### [Work instruction]
Return, exactly, the line that contains "This screenshot has width=527, height=360." together with all lines after it to the end of the entries, and no further lines.

### [Task data]
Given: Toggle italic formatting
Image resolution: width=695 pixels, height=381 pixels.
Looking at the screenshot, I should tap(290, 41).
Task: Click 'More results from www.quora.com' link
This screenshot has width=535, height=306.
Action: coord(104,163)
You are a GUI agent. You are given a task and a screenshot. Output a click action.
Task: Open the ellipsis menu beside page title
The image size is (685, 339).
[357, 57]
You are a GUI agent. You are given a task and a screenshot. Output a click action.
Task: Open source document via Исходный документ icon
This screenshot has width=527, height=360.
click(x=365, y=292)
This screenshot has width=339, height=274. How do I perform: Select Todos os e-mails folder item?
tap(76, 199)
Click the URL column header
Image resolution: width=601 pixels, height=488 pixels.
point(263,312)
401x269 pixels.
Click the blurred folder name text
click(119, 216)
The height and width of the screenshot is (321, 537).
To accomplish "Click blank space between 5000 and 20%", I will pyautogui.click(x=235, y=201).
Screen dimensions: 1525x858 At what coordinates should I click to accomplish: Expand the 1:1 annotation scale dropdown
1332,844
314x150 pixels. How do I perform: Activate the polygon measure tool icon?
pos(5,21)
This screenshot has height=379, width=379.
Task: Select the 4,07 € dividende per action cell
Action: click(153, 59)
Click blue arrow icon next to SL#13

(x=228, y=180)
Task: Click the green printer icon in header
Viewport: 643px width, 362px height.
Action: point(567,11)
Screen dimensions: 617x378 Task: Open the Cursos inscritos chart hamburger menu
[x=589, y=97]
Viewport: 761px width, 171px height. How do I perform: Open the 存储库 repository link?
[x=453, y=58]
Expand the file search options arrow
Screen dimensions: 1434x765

### [Solution for this task]
This screenshot has width=527, height=360.
click(x=365, y=292)
This screenshot has width=339, height=274. How do I perform: Select Todos os e-mails folder item?
tap(76, 199)
Click the URL column header
Image resolution: width=601 pixels, height=488 pixels.
point(263,312)
401x269 pixels.
Click the blurred folder name text
click(119, 216)
The height and width of the screenshot is (321, 537).
To accomplish "Click blank space between 5000 and 20%", I will pyautogui.click(x=235, y=201).
Screen dimensions: 1525x858 At what coordinates should I click to accomplish: Expand the 1:1 annotation scale dropdown
1332,844
314x150 pixels. How do I perform: Activate the polygon measure tool icon?
pos(5,21)
This screenshot has height=379, width=379.
Task: Select the 4,07 € dividende per action cell
Action: click(153, 59)
Click blue arrow icon next to SL#13

(x=228, y=180)
Task: Click the green printer icon in header
Viewport: 643px width, 362px height.
Action: point(567,11)
Screen dimensions: 617x378 Task: Open the Cursos inscritos chart hamburger menu
[x=589, y=97]
Viewport: 761px width, 171px height. How do I perform: Open the 存储库 repository link?
[x=453, y=58]
Expand the file search options arrow
Screen dimensions: 1434x765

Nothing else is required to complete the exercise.